Well, it happened something like that, anyway.

When I first returned to this house, I decided I would help my family break out of this terrible dish-and-garbage cycle. I suggested the large garbage-can, and finally, surreptitiously, I bought a small garbage can, with an attractive lid that could be opened by means of a foot-pedal, and placed it in a discrete corner of the kitchen. It has never been used, and has become yet another useless object taking up space in our house.

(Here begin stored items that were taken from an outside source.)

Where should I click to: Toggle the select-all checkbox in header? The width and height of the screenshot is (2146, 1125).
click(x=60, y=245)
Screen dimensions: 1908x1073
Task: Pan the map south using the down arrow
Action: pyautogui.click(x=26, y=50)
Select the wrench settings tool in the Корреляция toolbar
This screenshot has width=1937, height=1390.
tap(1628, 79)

photograph of dirty dishes

photo: Tyler Gore

The other suggestion I made was to pack away half of the dishes and glasses and put them in the attic. This idea, which I had thought sensible and sane, provoked even more hostility than the garbage-can idea. Now you don't want me to have dishes? my mother cried in disbelief. Admittedly, a reaction colored by my incessant and obnoxious pestering for her to get rid of certain other non-dish items in the house.

Most of them, really.

 

The childhood games and toys, for example, the sad, battered boxes of Chinese Checkers and Life and Connect-4, the ancient Atari cartridges, the Stretch Armstrong, the wizened stuffed animals and their missing eyes, the broken crayons, the rumpled Twister mat, its optimistically colored circles now pathetic with neglect. The bright playthings that started us all on the road of acquisition now lie (for some reason) in a melancholy heap in our basement, the junkyard of our childhoods. Some of them my mother hopes to give to her future grandchildren, although this hope recedes a little farther with every passing year. Some of them have too much sentimental value to throw away, and my brother and mother consider my suggestion to cart them all off to the Salvation army a blasphemy and a betrayal. Others still, the ones that are missing pieces, or are too broken for the unborn grandchildren, are being saved for the garage sale my mother has been planning for years.

And there's more, more, more, in the family room, the attic, the vestibules, the bedrooms, more stuff, more things that I find just too disheartening to name. I don't where all this crap came from, or why we have it. I wander though the wreckage of my house pondering the mystery of it.